> **Exercise brief**: Search the data below for the string "type" and copy all lines where it shows up.

> **Stored data entries**:
——————————

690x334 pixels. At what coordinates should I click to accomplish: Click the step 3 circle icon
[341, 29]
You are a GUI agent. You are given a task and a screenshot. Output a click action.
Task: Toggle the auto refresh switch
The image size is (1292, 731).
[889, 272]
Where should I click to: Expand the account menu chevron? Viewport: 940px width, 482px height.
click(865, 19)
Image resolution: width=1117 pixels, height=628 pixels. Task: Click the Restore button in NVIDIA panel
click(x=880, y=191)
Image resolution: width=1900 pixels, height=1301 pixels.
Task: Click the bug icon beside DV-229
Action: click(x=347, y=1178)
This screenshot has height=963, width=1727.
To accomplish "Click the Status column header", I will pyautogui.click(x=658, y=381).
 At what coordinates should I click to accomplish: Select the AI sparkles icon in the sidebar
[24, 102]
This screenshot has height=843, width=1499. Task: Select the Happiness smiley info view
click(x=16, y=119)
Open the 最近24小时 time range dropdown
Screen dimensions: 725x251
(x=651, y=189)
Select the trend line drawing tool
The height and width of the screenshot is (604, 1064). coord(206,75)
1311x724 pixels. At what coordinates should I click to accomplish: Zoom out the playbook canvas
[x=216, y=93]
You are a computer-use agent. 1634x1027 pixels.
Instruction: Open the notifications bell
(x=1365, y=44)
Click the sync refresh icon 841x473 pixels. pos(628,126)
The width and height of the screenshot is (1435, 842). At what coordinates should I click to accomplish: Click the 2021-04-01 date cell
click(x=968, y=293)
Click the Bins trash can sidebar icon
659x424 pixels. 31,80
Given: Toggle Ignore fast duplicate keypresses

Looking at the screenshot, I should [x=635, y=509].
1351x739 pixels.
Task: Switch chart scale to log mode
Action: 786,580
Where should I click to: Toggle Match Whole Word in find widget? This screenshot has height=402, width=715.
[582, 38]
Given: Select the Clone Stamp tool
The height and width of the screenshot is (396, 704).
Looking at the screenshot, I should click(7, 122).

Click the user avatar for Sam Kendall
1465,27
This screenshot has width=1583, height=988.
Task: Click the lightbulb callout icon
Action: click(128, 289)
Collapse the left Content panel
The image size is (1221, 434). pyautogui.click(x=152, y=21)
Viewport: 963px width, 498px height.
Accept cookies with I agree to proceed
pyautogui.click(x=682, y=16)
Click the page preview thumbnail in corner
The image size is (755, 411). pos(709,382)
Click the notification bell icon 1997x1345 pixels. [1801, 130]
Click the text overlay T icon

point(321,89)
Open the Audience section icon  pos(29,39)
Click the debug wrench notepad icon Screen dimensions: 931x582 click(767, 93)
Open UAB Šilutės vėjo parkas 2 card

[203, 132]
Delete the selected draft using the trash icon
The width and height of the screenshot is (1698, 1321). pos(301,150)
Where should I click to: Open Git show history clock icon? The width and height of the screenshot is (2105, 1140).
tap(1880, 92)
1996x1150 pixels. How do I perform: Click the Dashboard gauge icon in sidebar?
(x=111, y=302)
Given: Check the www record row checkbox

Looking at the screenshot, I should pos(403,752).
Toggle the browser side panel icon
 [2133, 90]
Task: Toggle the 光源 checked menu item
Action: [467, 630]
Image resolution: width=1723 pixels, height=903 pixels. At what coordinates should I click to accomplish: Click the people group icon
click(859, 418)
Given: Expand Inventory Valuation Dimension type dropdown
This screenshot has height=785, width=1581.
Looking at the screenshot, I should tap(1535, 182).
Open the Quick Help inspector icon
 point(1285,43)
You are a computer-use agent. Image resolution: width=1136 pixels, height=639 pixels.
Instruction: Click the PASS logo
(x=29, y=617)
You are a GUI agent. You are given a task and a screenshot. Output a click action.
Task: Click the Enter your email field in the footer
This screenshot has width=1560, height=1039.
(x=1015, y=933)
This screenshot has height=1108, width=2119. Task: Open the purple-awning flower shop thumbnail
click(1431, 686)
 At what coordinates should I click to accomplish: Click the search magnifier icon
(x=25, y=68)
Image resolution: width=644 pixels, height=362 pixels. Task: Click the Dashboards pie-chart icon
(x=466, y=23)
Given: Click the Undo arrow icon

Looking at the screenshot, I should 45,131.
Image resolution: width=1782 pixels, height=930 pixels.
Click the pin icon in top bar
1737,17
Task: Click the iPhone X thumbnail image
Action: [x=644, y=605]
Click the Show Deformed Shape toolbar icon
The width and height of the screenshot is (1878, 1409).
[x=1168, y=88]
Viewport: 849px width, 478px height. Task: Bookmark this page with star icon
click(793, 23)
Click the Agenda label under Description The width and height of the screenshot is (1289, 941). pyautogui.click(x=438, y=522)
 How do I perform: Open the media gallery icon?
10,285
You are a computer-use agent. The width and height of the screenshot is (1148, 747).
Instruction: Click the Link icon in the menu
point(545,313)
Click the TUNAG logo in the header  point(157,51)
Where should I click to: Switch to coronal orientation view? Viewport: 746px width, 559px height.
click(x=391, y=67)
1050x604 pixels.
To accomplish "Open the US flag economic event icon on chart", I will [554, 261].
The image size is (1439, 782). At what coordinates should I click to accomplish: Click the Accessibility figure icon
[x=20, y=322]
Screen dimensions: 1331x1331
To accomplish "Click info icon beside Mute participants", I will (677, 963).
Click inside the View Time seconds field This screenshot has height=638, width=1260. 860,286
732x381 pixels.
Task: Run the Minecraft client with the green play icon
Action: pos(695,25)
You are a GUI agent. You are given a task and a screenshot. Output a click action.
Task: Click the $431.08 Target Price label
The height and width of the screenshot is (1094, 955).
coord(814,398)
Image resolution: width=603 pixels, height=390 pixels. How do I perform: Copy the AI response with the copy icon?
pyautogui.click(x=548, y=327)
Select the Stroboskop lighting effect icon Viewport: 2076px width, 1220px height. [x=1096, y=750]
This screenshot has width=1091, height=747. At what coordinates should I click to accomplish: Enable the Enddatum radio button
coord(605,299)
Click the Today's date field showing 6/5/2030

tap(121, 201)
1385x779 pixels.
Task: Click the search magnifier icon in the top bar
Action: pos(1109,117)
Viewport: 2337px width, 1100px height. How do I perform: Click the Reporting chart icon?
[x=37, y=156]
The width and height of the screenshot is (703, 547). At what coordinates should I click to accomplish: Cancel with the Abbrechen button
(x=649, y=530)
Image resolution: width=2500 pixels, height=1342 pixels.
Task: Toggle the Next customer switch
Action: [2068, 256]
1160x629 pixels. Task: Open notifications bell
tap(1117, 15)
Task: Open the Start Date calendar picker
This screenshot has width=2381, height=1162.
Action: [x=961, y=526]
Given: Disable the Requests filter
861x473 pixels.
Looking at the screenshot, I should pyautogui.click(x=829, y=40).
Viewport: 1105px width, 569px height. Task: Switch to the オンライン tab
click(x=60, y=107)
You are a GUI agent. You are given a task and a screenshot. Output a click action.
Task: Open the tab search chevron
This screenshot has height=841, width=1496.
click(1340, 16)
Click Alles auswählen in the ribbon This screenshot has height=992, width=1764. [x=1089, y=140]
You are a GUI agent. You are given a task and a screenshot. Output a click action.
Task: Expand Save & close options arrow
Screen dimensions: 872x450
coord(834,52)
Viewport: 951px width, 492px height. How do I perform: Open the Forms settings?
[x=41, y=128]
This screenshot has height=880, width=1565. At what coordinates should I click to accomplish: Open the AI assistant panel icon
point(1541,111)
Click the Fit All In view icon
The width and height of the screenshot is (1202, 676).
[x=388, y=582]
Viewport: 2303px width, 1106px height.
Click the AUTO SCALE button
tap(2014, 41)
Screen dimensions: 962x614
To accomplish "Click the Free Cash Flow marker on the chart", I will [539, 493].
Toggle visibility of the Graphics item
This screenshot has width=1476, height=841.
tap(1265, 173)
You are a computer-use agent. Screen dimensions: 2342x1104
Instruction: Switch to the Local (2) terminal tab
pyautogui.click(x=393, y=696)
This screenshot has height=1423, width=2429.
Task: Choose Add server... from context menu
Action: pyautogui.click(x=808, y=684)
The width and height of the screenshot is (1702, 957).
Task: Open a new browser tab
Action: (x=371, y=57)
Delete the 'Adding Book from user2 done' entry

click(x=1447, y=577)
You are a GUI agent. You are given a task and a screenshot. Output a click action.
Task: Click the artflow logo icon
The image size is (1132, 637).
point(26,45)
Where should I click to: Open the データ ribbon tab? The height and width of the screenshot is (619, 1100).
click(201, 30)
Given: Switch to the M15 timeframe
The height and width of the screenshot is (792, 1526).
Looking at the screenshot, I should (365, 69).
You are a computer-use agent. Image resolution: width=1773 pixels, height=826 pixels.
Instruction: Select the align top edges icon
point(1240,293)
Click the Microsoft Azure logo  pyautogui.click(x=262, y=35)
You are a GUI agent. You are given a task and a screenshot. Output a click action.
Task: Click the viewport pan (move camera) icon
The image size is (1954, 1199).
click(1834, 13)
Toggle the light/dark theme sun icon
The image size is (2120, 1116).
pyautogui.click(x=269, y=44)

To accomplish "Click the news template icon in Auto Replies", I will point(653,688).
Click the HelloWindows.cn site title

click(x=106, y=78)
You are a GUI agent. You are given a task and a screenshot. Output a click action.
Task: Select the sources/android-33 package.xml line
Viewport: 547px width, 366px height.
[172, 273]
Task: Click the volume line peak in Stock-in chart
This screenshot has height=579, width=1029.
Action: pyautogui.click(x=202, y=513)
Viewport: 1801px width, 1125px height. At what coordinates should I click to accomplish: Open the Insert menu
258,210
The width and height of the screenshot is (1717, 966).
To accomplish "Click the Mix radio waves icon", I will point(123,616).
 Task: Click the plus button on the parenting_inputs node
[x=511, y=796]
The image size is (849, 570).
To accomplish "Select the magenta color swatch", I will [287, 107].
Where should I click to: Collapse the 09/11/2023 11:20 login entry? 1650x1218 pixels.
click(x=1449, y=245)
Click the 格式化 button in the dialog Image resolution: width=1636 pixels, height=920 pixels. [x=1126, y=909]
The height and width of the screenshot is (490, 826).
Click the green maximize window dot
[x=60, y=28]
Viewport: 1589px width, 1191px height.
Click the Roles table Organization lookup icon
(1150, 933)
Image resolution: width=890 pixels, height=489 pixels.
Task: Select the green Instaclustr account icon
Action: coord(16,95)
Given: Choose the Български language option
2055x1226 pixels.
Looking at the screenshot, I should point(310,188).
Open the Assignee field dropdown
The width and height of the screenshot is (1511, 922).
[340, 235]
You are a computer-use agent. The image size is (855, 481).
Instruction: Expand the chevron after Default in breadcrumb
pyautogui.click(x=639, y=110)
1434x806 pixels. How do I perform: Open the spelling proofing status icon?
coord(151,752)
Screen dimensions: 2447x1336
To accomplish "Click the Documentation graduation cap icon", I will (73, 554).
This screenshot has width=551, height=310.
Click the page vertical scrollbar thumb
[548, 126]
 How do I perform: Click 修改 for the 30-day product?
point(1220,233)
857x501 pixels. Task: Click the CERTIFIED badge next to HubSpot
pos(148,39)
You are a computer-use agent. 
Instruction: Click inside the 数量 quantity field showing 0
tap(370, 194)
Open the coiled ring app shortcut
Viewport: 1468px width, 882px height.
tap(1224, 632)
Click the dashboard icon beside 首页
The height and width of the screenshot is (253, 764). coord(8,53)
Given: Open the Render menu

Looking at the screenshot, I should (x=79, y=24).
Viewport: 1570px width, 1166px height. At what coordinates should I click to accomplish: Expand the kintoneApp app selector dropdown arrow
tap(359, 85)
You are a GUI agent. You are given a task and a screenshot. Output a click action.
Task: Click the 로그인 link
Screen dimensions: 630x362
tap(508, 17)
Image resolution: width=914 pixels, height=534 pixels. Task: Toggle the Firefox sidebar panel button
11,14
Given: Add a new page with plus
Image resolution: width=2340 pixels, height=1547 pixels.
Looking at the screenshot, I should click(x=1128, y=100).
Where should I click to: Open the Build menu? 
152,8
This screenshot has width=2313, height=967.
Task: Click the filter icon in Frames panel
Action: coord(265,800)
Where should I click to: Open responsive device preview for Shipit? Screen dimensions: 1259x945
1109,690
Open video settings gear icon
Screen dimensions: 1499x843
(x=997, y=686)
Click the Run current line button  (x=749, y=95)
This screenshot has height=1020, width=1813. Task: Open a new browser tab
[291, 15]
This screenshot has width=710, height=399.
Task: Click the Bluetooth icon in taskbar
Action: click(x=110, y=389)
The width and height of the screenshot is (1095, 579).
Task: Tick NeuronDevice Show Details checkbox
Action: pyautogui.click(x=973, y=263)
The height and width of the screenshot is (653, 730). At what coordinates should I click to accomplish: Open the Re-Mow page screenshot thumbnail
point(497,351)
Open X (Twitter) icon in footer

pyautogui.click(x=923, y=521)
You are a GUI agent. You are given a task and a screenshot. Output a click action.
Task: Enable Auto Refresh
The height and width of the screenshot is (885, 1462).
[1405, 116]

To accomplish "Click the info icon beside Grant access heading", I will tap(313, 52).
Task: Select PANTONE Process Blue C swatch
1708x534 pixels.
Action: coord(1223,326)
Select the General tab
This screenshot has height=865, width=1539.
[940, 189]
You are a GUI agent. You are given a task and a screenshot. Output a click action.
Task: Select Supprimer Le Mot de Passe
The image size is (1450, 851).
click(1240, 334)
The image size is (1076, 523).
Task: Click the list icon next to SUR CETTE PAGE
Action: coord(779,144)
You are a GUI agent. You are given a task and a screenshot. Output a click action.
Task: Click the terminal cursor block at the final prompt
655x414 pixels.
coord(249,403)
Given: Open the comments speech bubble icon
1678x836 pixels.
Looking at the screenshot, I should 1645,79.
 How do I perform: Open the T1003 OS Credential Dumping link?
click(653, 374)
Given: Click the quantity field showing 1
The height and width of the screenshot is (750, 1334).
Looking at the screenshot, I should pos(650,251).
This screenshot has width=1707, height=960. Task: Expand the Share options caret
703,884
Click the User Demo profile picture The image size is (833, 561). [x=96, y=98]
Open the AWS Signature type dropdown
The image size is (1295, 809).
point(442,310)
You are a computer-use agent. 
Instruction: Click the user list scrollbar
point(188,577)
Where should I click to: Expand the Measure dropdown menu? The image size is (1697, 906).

——————————

> **Output**:
Given: Expand Inventory Valuation Dimension type dropdown
Open the AWS Signature type dropdown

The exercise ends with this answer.